▶ Data for review
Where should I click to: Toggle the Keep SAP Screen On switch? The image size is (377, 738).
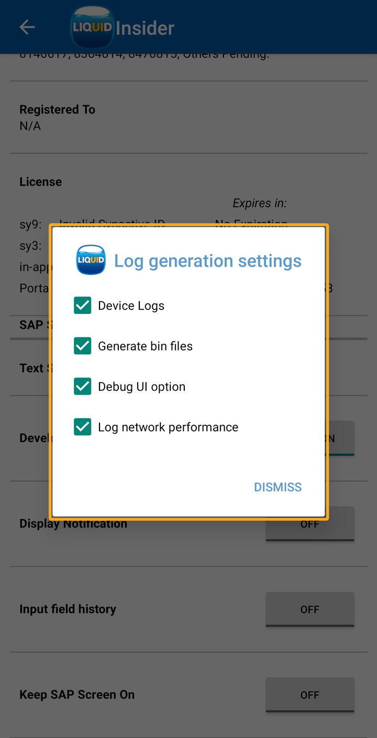tap(309, 695)
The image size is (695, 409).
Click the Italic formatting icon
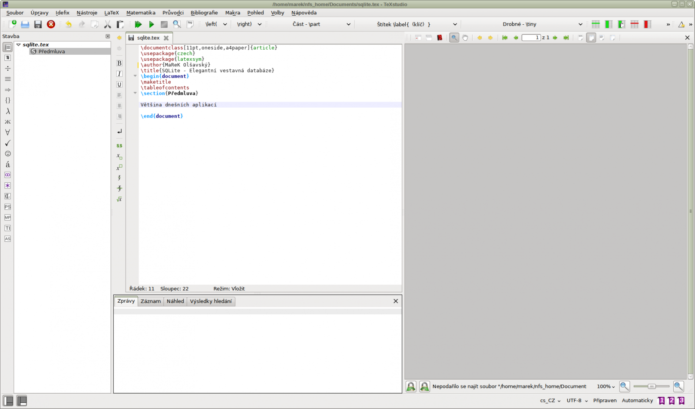point(119,74)
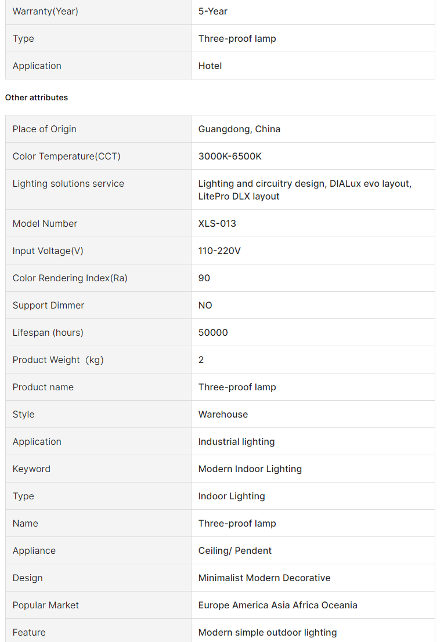Select the "Guangdong, China" cell
Image resolution: width=444 pixels, height=642 pixels.
(239, 129)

▶ Instructions for the task
Would you please give the material above again, unchanged but without pictures?

▶ Your solution
Where should I click to: Toggle the Keep SAP Screen On switch? The image size is (377, 738).
tap(309, 695)
The image size is (695, 409).
Click the Italic formatting icon
point(119,74)
Select the "Guangdong, China" cell
Image resolution: width=444 pixels, height=642 pixels.
(239, 129)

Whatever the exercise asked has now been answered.